“O processo do filme foi poroso.
De um ponto de partida de um homem sem nada que decide encontrar seu pai. São
fragmentos de memórias e de afeto. Ele precisa do caminho (optamos então pela
estrada mais difícil. Foi um processo livre. Um sentimento com a integridade do
espaço”, disse o diretor Gilson Vargas.
Por Fabricio Duque
Muitos não acreditam. Mas é
possível mudar os auto-estágios resignados que se encontram os seres humanos,
esquecendo o “universo” ao redor e reconectando a si mesmo para que assim se
possa “modificar uma sorumbática existência”. Perder-se para se encontrar. “Dromedário
no Asfalto” reverbera esta atmosfera, corroborando idiossincrasias tipicamente
comportais dos gaúchos (e suas catarses impulsivas e silenciosas). Mesmo sem
querer, há inferência, quase de embasamento explícito (talvez pelas homônimas lacunas,
peças aparentemente díspares, descrições ricas em sutileza e
detalhamento com diálogos ágeis e de rara verossimilhança e a construção
da identidade), à literatura conterrânea de Daniel Galera (de “Barba Ensopada
de Sangue”). O roteiro (“não tradicional”,
mas uma “escaleta”), de Porto Alegre ao Uruguai, apresenta Pedro que recomeça
de “dentro para fora” a carga emocional (perda da mãe e a ausência de um pai
recluso que vive no Uruguai), livrando-se das convenções massificadas “amarradas”
da sociedade e buscando respostas ao acaso. A coragem inicial de auto-abandono é
agregada com a liberdade experimental sem limites e sem consequências de “consumir”
o mundo e com o medo futuro desenvolvido no passado (vivido no próprio presente
– início da “aventura viajante” de um homem só). No caminho, ele encontra
dificuldades, caronas, metáforas realistas (principalmente pela narração terapêutica
da confissão), casualidades, outros indivíduos amistosos, divertidos e
solidários (“errantes” que procuram na própria solidão o “remédio” ao tédio), filosofias
de histórias alheias (que ajudam o protagonista a não se “desviar” da decisão
do resultado objetivado) e o “silêncio, que é o som de todas as coisas no espaço
ao redor”. Chega-se à conclusão, sem a caricatura da autoajuda, de que são as
pequenas coisas que nos deixam mais fortes. O existencialismo é contemporâneo e
de nostalgia coloquial. A narrativa “espelha-se” (imagens “sonhadoras”, um
tanto quanto desfocadas) em seu personagem. É perdida, fragmentada, de elipses
temporais e sentimentais e “buscando algo” para sair da mesmice comum (“ilusão
do movimento”). É a fábula “andante” “Road movie” da procura por um lugar
compatível e confortável, utilizando esse desprendimento do “que já viveu”, e
que “dê a ele propósito”. A câmera passeia por um antinaturalismo idílico ao
recriar, de infantilidade ingênua, “outros seres” e outras possibilidades de
vida, encenando o realismo propositalmente teatralizado. Aqui, não se busca
nada, tampouco se desvendar nada, apenas se “perder” nas novidades. E assim,
reescreve o caminho (na “medida e na distância”), liberta-se do passado e “ganha”

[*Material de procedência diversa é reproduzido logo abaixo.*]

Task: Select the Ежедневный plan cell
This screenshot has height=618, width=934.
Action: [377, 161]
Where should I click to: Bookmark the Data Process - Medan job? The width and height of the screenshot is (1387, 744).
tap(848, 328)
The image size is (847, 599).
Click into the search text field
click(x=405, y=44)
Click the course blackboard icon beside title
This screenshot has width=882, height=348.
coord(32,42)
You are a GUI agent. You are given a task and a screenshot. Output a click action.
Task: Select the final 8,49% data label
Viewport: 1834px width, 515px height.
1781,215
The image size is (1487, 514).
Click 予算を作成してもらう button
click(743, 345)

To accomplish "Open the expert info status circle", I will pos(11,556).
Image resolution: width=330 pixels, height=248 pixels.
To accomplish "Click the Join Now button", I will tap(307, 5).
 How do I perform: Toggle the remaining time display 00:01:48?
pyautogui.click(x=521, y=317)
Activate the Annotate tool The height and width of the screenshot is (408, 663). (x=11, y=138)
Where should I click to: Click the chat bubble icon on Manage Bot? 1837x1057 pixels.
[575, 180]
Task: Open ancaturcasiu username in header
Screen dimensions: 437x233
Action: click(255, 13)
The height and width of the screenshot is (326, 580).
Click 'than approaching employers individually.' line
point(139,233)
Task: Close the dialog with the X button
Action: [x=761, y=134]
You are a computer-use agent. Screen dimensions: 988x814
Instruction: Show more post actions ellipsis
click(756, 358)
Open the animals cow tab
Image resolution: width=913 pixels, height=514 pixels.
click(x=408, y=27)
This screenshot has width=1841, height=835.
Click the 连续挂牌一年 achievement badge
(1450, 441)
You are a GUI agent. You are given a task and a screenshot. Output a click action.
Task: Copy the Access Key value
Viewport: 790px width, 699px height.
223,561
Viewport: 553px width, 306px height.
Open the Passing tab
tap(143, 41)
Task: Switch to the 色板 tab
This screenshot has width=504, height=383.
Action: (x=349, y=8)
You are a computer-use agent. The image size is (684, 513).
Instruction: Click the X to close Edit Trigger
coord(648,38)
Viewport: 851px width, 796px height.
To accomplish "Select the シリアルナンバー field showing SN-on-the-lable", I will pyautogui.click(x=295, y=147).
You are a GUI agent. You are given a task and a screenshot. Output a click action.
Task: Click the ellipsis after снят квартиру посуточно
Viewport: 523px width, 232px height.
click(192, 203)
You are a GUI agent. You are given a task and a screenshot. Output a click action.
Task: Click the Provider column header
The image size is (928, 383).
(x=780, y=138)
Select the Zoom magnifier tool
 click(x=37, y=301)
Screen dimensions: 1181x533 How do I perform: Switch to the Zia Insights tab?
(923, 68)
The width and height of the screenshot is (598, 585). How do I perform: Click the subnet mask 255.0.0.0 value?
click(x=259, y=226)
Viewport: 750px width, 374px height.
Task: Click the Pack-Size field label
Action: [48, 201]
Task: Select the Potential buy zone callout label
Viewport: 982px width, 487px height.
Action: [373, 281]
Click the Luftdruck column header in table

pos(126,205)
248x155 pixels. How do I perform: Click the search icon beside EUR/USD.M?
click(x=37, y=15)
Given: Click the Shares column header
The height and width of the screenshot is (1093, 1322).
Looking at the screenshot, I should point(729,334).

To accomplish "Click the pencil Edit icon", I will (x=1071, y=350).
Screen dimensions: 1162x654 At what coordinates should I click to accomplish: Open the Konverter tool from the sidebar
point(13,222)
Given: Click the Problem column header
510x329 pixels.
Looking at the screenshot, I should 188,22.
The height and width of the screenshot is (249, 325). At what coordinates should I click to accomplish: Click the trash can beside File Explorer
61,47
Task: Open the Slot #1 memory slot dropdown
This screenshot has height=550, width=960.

uma esperança nova de perpetuar o futuro (a guitarra de solo cubano, por
exemplo). “Todo ser humano é sozinho porque é um”, diz. O filme (de "autos") “estimula” o
espectador a “querer” aquela liberdade (a vida em uma mochila), complementar esse
vazio e experimentar o “nada”, ora por imagens sensoriais (a casa itinerante),
ora por espaciais e ora por flashes de memórias (uma carta - “Construí um
labirinto; faz muito tempo que eu fui tudo que eu podia ser”). É praticamente
um filme livro narrado com um ator Marcos Contreras (de “Cão sem Dono”,
de Beto Brant e “A Última Estrada da Praia”, de Fabiano de Souza) entregue,
natural, fiel a suas emoções e que nada mais quer que sua “viagem Senhor dos
Anéis” chegue a fim e encontre o “comodismo” do final feliz e do “descanso” de
se analisar a vida todo instante (sua mente verborrágica e reflexiva) e “dar
um jeito”. Concluindo, uma “aventura” existencialista (de espelho terapêutico)
não só do diretor-roteirista-produtor e tampouco do ator (que coincidentemente
vivenciou na realidade quase a mesma história que agora interpreta – “uma
catarse ao ator” e o pai do filme é o “próprio pai do diretor”), mas do próprio
público que interage, observa silenciosamente e participa passivamente.